Dear foreigners in Palestine’s Snowbar,

I don't know you or your names but I was sitting with family members next to your table at Snowbar in Ramallah and we heard the comments you were making.

I regret not having approached you at the time but perhaps you will get this message somehow.

You see, Snowbar is one of my favourite places here, in Palestine.

A play on words: it is not only the name of a bar in English, but it also means "pine trees" in Arabic.

There are over 500 pine trees in the area with an outdoor swimming pool, bar, restaurant, dance floor, and camping sites. It is quite magical at night - because when you get to the bottom, closer to the cliff, you can see the stars in Ramallah’s sky.

"Look at these Ramallah elite! So disconnected from their society. Palestinians are suffering all around them, and they don't care.”

"Disgusting, they've become Israelis."

Those words that I overheard and your looks of disdain and judgement felt like daggers to our hearts.

Was it not possible to lower your voices out of courtesy to the people around you?

Are you now self-appointed experts and authorities on Palestine that you can paint an entire segment of the population with a narrow impression?

Is your research and/or activism so lame that you didn't even bother to speak to the owners of Snowbar? You would’ve discovered that they are a Palestinian Christian family that has deep roots in Ramallah.

Do you know of their options to leave rather than stay here and help build the economy?

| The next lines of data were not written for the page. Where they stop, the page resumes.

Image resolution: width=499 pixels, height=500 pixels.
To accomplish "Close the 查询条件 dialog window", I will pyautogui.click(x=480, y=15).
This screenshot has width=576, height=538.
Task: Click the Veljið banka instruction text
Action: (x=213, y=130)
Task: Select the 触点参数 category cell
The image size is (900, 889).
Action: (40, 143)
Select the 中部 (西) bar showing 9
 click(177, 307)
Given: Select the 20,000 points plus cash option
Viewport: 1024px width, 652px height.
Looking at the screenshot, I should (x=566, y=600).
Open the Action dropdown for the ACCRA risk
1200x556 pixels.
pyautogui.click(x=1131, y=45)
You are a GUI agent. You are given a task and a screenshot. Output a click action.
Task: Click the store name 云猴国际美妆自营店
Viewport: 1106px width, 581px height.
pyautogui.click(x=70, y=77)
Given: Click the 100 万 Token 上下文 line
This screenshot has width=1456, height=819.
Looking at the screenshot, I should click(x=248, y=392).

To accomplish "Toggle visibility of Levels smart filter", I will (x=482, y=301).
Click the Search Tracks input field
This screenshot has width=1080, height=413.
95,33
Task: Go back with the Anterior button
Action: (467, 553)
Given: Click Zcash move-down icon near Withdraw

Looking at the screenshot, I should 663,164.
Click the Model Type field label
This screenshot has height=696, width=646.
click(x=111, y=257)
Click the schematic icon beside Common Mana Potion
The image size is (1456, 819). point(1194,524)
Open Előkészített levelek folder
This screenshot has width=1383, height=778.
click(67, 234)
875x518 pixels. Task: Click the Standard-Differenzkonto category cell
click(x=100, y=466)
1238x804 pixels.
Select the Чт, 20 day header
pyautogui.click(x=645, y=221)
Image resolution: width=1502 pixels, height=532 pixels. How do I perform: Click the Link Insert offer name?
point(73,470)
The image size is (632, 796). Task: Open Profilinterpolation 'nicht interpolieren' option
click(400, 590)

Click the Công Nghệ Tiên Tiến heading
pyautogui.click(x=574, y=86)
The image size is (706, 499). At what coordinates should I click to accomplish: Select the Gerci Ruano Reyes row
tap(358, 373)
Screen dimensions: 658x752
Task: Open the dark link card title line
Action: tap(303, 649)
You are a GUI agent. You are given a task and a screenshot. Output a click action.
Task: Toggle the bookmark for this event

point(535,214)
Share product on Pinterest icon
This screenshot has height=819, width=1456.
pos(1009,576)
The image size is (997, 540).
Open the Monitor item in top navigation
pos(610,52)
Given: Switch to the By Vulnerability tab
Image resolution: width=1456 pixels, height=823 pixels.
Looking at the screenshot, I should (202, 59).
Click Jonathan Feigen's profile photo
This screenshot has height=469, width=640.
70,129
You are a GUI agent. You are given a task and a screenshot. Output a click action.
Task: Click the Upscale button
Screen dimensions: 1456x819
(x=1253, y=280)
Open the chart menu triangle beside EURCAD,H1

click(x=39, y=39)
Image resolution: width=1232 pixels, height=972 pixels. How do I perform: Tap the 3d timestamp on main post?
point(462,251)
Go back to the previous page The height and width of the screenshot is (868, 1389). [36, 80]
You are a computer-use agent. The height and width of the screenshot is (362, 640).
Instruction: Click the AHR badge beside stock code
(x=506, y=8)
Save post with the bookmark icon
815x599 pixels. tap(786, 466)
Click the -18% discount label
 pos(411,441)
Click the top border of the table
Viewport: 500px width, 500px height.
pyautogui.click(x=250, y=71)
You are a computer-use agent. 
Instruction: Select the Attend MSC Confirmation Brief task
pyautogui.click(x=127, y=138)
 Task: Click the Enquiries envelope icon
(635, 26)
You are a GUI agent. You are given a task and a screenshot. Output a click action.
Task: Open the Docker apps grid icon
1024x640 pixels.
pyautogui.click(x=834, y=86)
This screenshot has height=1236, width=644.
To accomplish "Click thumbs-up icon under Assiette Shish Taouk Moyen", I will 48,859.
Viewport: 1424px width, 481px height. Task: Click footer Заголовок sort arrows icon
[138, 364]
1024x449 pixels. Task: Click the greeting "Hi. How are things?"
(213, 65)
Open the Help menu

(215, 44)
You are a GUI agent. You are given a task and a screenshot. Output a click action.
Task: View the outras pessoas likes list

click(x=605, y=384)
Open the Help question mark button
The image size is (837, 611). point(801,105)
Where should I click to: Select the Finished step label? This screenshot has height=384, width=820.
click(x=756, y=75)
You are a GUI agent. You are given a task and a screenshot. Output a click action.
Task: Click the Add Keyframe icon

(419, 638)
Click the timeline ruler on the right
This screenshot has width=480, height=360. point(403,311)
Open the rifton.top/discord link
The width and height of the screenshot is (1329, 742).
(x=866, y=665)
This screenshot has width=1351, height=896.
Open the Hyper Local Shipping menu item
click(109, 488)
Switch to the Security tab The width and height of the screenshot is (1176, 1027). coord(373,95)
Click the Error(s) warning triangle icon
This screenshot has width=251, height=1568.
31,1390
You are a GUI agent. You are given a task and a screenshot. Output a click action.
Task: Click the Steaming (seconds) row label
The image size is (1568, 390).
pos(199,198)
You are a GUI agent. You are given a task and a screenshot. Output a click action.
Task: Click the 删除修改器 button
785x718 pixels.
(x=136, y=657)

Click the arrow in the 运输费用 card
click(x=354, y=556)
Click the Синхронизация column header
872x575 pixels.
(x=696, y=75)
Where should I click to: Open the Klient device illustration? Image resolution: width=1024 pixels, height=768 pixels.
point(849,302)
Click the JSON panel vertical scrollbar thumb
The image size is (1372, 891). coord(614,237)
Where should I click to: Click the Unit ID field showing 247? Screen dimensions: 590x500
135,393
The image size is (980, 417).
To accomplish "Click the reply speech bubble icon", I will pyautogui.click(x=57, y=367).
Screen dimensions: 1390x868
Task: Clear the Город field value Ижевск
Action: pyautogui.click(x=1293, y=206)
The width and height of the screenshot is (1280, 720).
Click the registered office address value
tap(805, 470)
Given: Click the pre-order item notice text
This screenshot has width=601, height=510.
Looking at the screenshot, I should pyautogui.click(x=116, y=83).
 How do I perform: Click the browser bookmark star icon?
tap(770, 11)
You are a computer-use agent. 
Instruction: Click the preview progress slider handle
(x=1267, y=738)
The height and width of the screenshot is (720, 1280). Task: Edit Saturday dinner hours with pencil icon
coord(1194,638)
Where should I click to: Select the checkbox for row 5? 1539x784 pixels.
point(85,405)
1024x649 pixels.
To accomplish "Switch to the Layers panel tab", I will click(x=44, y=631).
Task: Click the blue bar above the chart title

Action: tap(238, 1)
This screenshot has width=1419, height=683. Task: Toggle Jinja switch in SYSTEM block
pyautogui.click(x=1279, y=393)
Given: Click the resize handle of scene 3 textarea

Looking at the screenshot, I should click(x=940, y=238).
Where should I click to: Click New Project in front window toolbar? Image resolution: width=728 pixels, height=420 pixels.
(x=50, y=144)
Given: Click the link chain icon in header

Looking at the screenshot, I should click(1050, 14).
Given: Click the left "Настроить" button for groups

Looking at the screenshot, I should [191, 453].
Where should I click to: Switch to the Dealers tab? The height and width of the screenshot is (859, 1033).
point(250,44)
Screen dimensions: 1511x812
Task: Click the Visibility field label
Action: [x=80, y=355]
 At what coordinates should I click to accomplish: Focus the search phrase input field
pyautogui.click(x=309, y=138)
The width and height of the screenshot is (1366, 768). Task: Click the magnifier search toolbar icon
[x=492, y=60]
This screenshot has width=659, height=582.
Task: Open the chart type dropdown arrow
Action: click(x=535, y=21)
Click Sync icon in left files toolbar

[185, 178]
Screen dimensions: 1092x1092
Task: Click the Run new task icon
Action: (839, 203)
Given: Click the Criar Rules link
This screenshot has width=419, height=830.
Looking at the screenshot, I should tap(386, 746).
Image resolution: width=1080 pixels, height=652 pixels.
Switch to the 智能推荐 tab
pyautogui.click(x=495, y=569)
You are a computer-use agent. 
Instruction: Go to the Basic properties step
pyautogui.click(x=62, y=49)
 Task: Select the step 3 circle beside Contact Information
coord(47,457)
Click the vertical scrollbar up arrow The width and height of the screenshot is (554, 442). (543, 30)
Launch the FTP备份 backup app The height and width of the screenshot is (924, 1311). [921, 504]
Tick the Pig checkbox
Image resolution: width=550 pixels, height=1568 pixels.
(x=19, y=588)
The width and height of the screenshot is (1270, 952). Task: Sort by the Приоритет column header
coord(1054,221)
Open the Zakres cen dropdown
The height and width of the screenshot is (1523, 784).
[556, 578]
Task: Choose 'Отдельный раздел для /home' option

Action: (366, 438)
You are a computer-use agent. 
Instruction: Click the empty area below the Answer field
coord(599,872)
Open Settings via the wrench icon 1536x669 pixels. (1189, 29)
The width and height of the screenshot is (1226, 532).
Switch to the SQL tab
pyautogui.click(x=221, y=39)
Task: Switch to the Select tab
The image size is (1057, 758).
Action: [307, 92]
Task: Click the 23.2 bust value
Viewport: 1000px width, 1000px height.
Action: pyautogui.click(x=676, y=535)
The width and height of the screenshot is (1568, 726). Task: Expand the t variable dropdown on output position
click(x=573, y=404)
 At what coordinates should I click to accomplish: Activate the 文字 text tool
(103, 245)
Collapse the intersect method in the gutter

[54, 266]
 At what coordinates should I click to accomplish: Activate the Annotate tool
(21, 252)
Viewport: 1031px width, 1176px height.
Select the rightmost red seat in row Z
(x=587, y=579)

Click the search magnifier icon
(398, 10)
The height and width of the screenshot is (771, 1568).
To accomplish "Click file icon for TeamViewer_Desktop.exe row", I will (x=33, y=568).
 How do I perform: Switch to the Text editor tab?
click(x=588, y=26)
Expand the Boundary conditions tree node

Do you know of their philanthropic and charitable work here in Palestine? Do you know anything about their love for their country and its people?

When you position the refugee suffering in a camp as the "authentic" Palestinian subject over the middle class Palestinian earning an honest living, you are no different than the colonial powers trying to divide our society.

When you expect us to completely level all social inequalities, you ask for the impossible.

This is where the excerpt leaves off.